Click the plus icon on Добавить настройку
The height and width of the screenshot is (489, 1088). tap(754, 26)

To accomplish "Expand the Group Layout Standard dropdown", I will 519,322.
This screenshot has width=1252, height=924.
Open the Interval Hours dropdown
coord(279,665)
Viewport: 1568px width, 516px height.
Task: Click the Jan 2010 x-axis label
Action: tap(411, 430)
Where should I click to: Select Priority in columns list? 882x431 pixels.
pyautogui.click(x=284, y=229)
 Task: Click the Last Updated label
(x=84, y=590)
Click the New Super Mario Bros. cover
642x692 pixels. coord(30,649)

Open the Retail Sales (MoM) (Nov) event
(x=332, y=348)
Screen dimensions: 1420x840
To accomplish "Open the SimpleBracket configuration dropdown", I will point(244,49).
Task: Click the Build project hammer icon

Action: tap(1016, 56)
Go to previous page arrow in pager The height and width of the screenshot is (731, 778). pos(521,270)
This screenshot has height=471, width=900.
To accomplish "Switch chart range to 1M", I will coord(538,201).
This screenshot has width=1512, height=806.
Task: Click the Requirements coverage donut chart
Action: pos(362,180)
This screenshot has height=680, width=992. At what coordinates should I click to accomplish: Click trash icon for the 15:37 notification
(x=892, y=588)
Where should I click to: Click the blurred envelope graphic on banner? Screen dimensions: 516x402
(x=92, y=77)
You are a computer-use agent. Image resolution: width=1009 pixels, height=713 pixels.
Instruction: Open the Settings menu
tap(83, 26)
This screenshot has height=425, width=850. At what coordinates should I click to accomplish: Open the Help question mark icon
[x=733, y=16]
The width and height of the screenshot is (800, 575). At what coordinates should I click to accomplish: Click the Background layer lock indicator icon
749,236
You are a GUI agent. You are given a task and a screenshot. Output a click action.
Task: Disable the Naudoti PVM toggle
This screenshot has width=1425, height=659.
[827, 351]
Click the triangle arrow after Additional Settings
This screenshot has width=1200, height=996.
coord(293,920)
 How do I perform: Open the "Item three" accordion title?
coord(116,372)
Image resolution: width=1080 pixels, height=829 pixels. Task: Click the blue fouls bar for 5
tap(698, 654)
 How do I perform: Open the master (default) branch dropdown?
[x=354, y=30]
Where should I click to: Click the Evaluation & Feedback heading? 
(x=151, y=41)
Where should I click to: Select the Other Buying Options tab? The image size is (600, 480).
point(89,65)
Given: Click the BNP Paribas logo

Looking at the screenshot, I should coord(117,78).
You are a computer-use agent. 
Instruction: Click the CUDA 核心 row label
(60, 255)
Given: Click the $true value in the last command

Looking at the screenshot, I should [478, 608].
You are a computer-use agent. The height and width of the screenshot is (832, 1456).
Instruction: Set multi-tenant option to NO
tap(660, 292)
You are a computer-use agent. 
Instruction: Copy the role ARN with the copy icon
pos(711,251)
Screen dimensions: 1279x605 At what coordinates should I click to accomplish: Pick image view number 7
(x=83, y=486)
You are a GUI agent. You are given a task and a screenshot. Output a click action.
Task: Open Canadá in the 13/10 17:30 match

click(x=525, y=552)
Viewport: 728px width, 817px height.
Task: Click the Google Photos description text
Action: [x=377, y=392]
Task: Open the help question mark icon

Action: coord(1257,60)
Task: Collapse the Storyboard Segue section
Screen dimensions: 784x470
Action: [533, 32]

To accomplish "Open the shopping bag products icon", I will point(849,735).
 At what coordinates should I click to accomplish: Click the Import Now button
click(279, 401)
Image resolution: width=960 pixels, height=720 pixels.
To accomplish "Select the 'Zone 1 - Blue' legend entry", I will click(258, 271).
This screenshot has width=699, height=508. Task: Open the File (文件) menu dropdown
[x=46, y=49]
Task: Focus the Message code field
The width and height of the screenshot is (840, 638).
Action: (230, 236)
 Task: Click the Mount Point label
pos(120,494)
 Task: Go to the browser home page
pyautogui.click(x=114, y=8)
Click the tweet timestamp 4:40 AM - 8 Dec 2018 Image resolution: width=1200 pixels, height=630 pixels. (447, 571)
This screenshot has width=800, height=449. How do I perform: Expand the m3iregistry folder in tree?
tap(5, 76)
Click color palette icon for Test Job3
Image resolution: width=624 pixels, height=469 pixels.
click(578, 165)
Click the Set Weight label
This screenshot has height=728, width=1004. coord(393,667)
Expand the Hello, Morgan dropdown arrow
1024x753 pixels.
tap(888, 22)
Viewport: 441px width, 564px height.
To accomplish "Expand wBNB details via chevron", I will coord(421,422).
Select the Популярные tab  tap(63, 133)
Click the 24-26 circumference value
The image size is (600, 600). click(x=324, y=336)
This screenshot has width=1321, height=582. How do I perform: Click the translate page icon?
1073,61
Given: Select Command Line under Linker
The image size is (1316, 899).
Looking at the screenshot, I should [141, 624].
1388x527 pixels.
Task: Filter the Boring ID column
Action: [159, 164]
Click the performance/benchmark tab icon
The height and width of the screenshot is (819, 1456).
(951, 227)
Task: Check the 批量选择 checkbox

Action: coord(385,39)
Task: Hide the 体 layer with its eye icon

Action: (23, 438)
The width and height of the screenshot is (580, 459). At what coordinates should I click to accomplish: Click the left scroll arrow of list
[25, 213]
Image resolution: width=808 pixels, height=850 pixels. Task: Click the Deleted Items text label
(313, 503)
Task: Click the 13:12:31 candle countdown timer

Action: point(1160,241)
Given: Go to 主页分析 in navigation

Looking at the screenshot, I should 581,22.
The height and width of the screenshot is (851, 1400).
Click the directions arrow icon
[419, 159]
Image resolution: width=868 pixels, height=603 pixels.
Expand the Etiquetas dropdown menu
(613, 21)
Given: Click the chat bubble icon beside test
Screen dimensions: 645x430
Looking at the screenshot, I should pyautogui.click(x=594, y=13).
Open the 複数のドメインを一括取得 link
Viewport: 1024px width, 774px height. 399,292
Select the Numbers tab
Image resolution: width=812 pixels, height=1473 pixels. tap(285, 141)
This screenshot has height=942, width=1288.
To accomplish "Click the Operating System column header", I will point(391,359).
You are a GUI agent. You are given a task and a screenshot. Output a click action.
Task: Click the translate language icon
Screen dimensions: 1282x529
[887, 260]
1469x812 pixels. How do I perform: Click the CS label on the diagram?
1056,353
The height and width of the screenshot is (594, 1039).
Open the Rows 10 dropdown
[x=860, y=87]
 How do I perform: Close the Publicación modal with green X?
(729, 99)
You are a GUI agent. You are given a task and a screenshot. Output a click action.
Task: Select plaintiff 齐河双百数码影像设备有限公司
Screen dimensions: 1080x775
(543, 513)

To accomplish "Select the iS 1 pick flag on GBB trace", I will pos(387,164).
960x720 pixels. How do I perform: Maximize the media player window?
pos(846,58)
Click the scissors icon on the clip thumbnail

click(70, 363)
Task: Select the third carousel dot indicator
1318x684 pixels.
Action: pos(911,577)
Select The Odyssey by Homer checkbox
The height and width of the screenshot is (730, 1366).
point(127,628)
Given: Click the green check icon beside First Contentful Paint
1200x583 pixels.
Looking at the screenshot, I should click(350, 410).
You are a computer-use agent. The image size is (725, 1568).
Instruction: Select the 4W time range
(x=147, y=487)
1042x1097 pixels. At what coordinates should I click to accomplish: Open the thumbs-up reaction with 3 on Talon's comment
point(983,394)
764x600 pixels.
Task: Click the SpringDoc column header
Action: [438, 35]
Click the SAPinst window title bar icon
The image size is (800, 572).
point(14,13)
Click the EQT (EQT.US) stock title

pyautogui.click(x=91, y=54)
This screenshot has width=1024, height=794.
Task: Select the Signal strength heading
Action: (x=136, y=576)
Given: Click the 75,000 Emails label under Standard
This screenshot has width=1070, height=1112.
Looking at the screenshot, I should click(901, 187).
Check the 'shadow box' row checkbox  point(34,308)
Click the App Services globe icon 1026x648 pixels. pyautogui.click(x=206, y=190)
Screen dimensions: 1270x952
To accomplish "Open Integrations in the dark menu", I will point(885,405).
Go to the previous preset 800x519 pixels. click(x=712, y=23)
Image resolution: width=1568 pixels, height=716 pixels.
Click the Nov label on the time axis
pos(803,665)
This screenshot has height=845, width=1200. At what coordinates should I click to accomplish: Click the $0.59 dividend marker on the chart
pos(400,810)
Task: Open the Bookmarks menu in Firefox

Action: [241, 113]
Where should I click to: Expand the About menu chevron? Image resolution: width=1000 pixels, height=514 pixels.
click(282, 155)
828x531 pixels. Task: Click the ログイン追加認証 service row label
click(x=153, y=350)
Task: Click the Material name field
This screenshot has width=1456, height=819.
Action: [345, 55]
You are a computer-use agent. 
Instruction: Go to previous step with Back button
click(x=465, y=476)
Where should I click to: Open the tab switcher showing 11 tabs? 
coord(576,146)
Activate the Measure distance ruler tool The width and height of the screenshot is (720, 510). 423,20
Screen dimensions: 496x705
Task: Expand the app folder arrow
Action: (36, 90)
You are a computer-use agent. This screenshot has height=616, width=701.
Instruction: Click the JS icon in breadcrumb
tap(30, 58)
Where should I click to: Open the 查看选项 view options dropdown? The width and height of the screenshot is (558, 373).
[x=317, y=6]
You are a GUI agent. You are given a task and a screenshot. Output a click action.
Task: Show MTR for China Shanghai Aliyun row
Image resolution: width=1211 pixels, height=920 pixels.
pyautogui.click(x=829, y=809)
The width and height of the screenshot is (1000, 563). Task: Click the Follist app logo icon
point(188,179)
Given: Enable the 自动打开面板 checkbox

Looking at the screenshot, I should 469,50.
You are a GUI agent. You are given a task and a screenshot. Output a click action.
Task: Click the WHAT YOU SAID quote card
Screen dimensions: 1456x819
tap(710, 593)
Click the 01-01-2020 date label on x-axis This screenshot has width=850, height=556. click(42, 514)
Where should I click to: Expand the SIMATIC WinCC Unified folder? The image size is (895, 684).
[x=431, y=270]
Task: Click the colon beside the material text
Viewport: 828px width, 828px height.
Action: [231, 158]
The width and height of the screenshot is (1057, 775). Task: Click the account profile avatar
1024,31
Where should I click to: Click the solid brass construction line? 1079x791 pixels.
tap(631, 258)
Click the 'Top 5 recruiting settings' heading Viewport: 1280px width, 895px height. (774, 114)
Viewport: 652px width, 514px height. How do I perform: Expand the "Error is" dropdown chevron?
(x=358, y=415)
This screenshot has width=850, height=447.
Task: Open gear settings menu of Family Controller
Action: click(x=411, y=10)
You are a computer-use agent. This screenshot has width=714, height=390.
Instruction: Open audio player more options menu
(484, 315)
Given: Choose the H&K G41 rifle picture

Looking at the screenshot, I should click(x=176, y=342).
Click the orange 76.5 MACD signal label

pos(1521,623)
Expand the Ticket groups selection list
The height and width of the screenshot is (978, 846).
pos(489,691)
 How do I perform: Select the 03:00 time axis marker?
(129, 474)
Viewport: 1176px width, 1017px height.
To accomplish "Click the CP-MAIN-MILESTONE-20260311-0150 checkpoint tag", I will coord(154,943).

● YOUR GOAL: Copy back the listing above exactly, but only from the line with "Given: Click the $true" through the line with "Select the Популярные", both ends included.

● TASK RESULT:
Given: Click the $true value in the last command

Looking at the screenshot, I should [478, 608].
You are a computer-use agent. The height and width of the screenshot is (832, 1456).
Instruction: Set multi-tenant option to NO
tap(660, 292)
You are a computer-use agent. 
Instruction: Copy the role ARN with the copy icon
pos(711,251)
Screen dimensions: 1279x605 At what coordinates should I click to accomplish: Pick image view number 7
(x=83, y=486)
You are a GUI agent. You are given a task and a screenshot. Output a click action.
Task: Open Canadá in the 13/10 17:30 match

click(x=525, y=552)
Viewport: 728px width, 817px height.
Task: Click the Google Photos description text
Action: [x=377, y=392]
Task: Open the help question mark icon

Action: coord(1257,60)
Task: Collapse the Storyboard Segue section
Screen dimensions: 784x470
Action: [533, 32]

To accomplish "Open the shopping bag products icon", I will point(849,735).
 At what coordinates should I click to accomplish: Click the Import Now button
click(279, 401)
Image resolution: width=960 pixels, height=720 pixels.
To accomplish "Select the 'Zone 1 - Blue' legend entry", I will click(258, 271).
This screenshot has width=699, height=508. Task: Open the File (文件) menu dropdown
[x=46, y=49]
Task: Focus the Message code field
The width and height of the screenshot is (840, 638).
Action: (230, 236)
 Task: Click the Mount Point label
pos(120,494)
 Task: Go to the browser home page
pyautogui.click(x=114, y=8)
Click the tweet timestamp 4:40 AM - 8 Dec 2018 Image resolution: width=1200 pixels, height=630 pixels. (447, 571)
This screenshot has width=800, height=449. How do I perform: Expand the m3iregistry folder in tree?
tap(5, 76)
Click color palette icon for Test Job3
Image resolution: width=624 pixels, height=469 pixels.
click(578, 165)
Click the Set Weight label
This screenshot has height=728, width=1004. coord(393,667)
Expand the Hello, Morgan dropdown arrow
1024x753 pixels.
tap(888, 22)
Viewport: 441px width, 564px height.
To accomplish "Expand wBNB details via chevron", I will coord(421,422).
Select the Популярные tab  tap(63, 133)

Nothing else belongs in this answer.